The BRAF^V600E mutation occurs in more than 50% of cutaneous melanomas, and results in the constitutive activation of the mitogen-activated protein kinases (MAPK) pathway. MAP kinase-interacting serine/threonine-protein kinase 1 and 2 (MNK1/2) are downstream effectors of the activated MAPK pathway, and important molecular targets in invasive and metastatic cancer. Despite the well-known role of MNK1 in regulating mRNA translation, little is known concerning the impact of its aberrant activation on gene transcription. Here, we show that changes in the activity, or abundance, of MNK1 result in changes in the expression of pro-oncogenic and pro-invasive genes. Among the MNK1-upregulated genes, we identify Angiopoietin-like 4 (ANGPTL4), which in turn promotes an invasive phenotype via its ability to induce the expression of matrix metalloproteinases (MMPs). Using a pharmacologic inhibitor of MNK1/2, SEL201, we demonstrate that BRAF^V600E-mutated cutaneous melanoma cells are reliant on MNK1/2 for invasion and lung metastasis.

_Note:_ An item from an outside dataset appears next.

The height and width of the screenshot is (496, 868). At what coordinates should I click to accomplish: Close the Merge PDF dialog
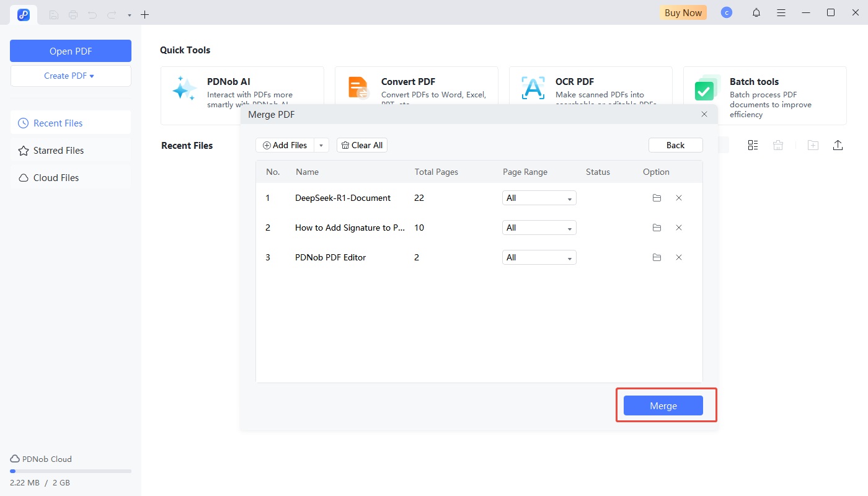click(x=704, y=115)
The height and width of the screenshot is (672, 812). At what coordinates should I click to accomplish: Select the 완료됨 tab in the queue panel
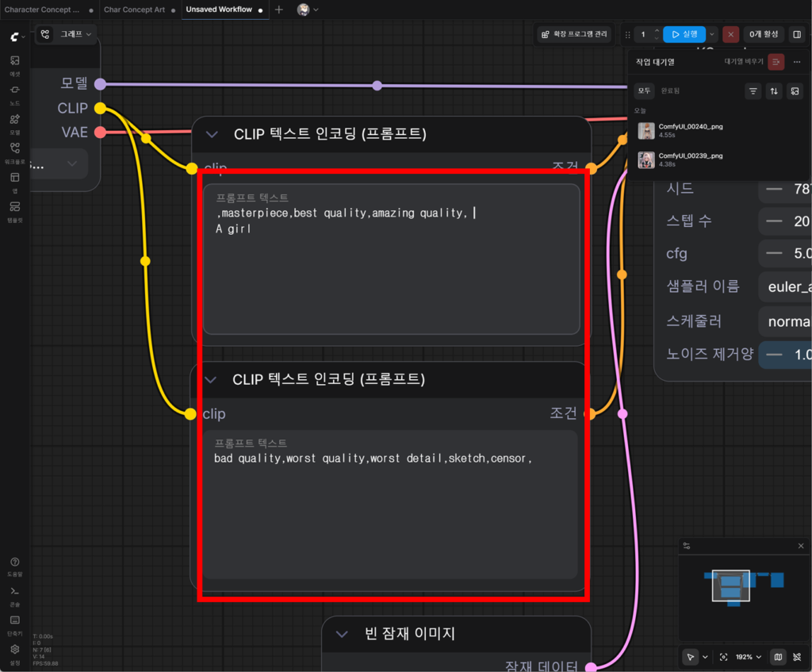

BRAF ^V600E突变发生在超过 50% 的皮肤黑色素瘤中，并导致丝裂原激活蛋白激酶 (MAPK) 通路的组成型激活。 MAP 激酶相互作用丝氨酸/苏氨酸蛋白激酶 1 和 2 (MNK1/2) 是激活的 MAPK 通路的下游效应器，也是侵袭性和转移性癌症的重要分子靶标。尽管 MNK1 在调节 mRNA 翻译中的作用众所周知，但其异常激活对基因转录的影响却知之甚少。在这里，我们发现 MNK1 活性或丰度的变化会导致促癌基因和促侵袭基因表达的变化。在 MNK1 上调基因中，我们发现了血管生成素样 4 ( ANGPTL4 )，它反过来通过诱导基质金属蛋白酶 (MMP) 表达的能力促进侵袭表型。使用 MNK1/2 的药理学抑制剂 SEL201，我们证明BRAF ^V600E突变的皮肤黑色素瘤细胞依赖于 MNK1/2 进行侵袭和肺转移。